The inspiration for how MultiModel handles multiple domains comes from how the brain transforms sensory input from different modalities (such as sound, vision or taste), into a single shared representation and back out in the form of language or actions. As an analog to these modalities and the transformations they perform, MultiModel has a number of small modality-specific sub-networks for audio, images, or text, and a shared model consisting of an encoder, input/output mixer and decoder, as illustrated below.
MultiModel architecture: small modality-specific sub-networks work with a shared encoder, I/O mixer and decoder. Each petal represents a modality, transforming to and from the internal representation.
We demonstrate that MultiModel is capable of learning eight different tasks simultaneously: it can detect objects in images, provide captions, recognize speech, translate between four pairs of languages, and do grammatical constituency parsing at the same time. The input is given to the model together with a very simple signal that determines which output we are requesting. Below we illustrate a few examples taken from a MultiModel trained jointly on these eight tasks1:
When designing MultiModel it became clear that certain elements from each domain of research (vision, language and audio) were integral to the model’s success in related tasks. We demonstrate that these computational primitives (such as convolutions, attention, or mixture-of-experts layers) clearly improve performance on their originally intended domain of application, while not hindering MultiModel’s performance on other tasks. It is not only possible to achieve good performance while training jointly on multiple tasks, but on tasks with limited quantities of data, the performance actually improves. To our surprise, this happens even if the tasks come from different domains that would appear to have little in common, e.g., an image recognition task can improve performance on a language task.

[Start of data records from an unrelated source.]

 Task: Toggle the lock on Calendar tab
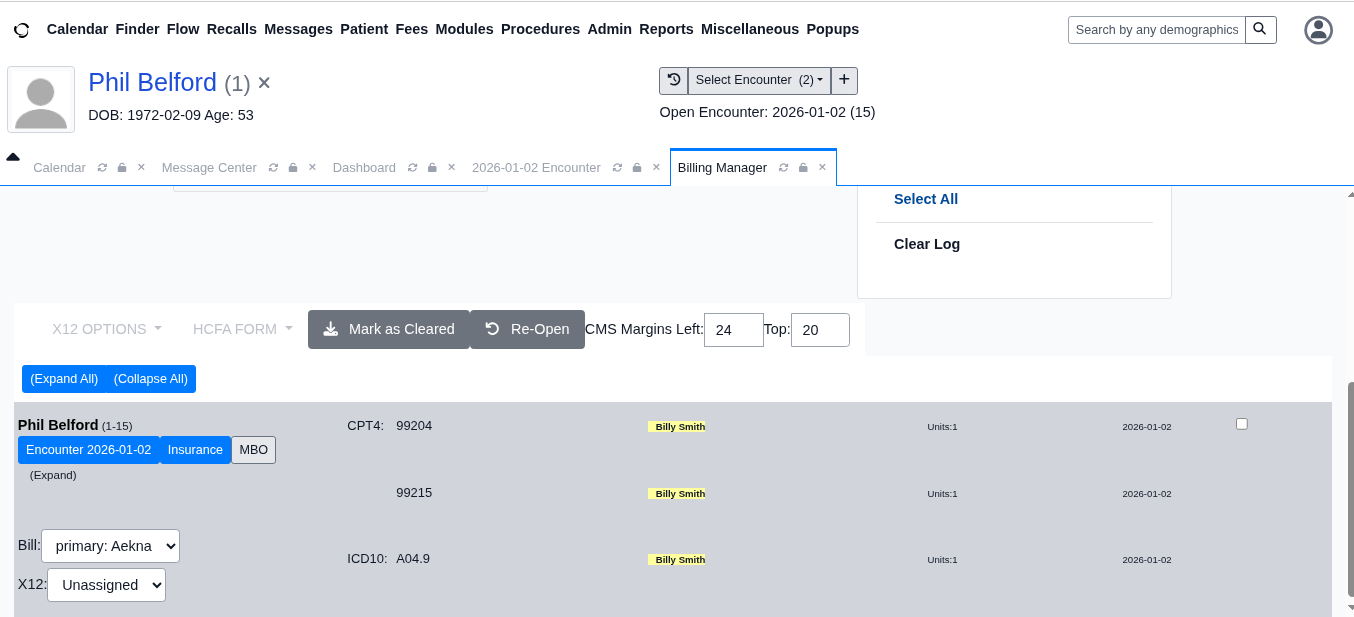(x=122, y=168)
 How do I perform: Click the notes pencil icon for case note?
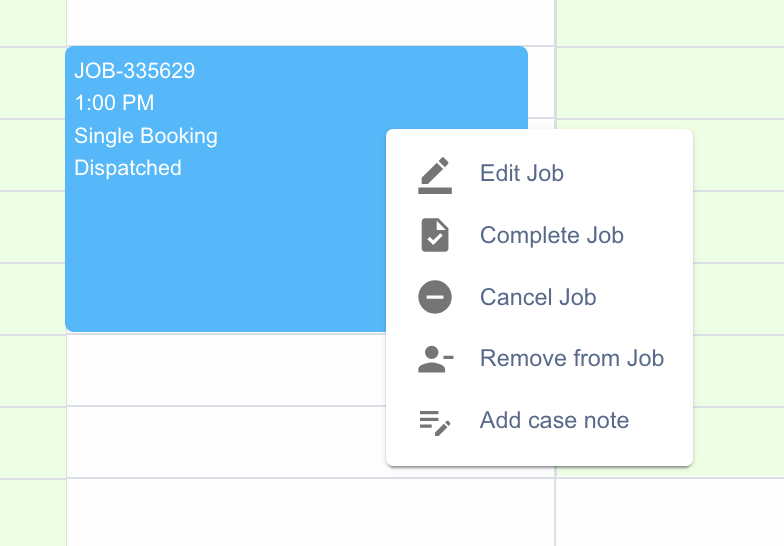[434, 422]
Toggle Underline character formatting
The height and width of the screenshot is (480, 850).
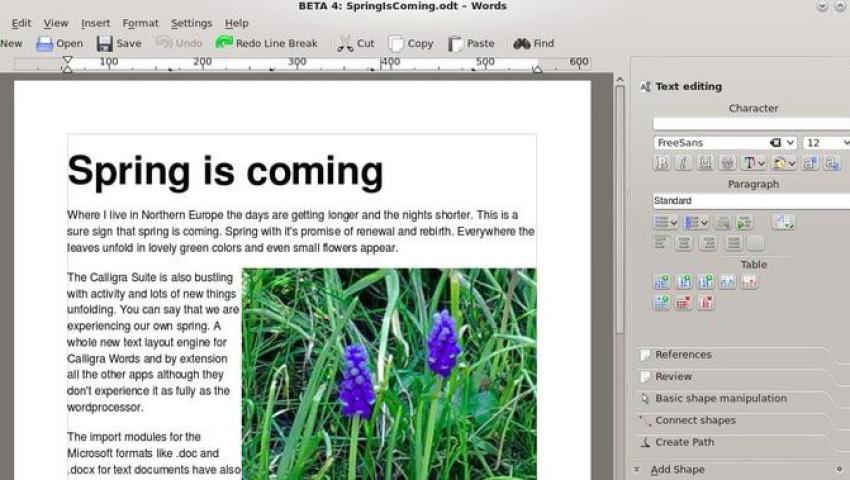pyautogui.click(x=706, y=163)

It is important to note that while MultiModel does not establish new performance records, it does provide insight into the dynamics of multi-domain multi-task learning in neural networks, and the potential for improved learning on data-limited tasks by the introduction of auxiliary tasks. There is a longstanding saying in machine learning: “the best regularizer is more data”; in MultiModel, this data can be sourced across domains, and consequently can be obtained more easily than previously thought. MultiModel provides evidence that training in concert with other tasks can lead to good results and improve performance on data-limited tasks.

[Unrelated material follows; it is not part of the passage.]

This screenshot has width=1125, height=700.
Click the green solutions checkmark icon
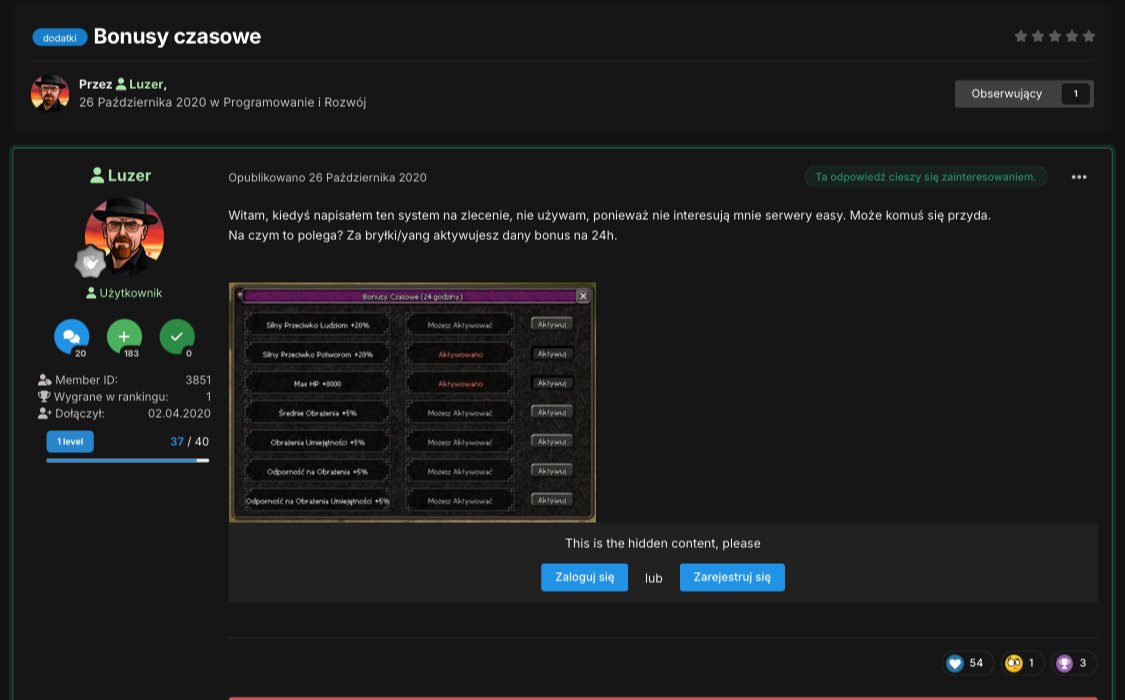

Many questions about multi-domain machine learning remain to be studied, and we will continue to work on tuning Multimodel and improving its performance. To allow this research to progress quickly, we open-sourced MultiModel as part of the Tensor2Tensor library. We believe that such synergetic models trained on data from multiple domains will be the next step in deep learning and will ultimately solve tasks beyond the reach of current narrowly trained networks.

Acknowledgements
This work is a collaboration between Googlers Łukasz Kaiser, Noam Shazeer, Ashish Vaswani, Niki Parmar, Llion Jones and Jakob Uszkoreit, and Aidan N. Gomez from the University of Toronto. It was performed while Aidan was working with the Google Brain team.



1 The 8 tasks were: (1) speech recognition (WSJ corpus), (2) image classification (ImageNet), (3) image captioning (MS COCO), (4) parsing (Penn Treebank), (5) English-German translation, (6) German-English translation, (7) English-French translation, (8) French-English translation (all using WMT data-sets).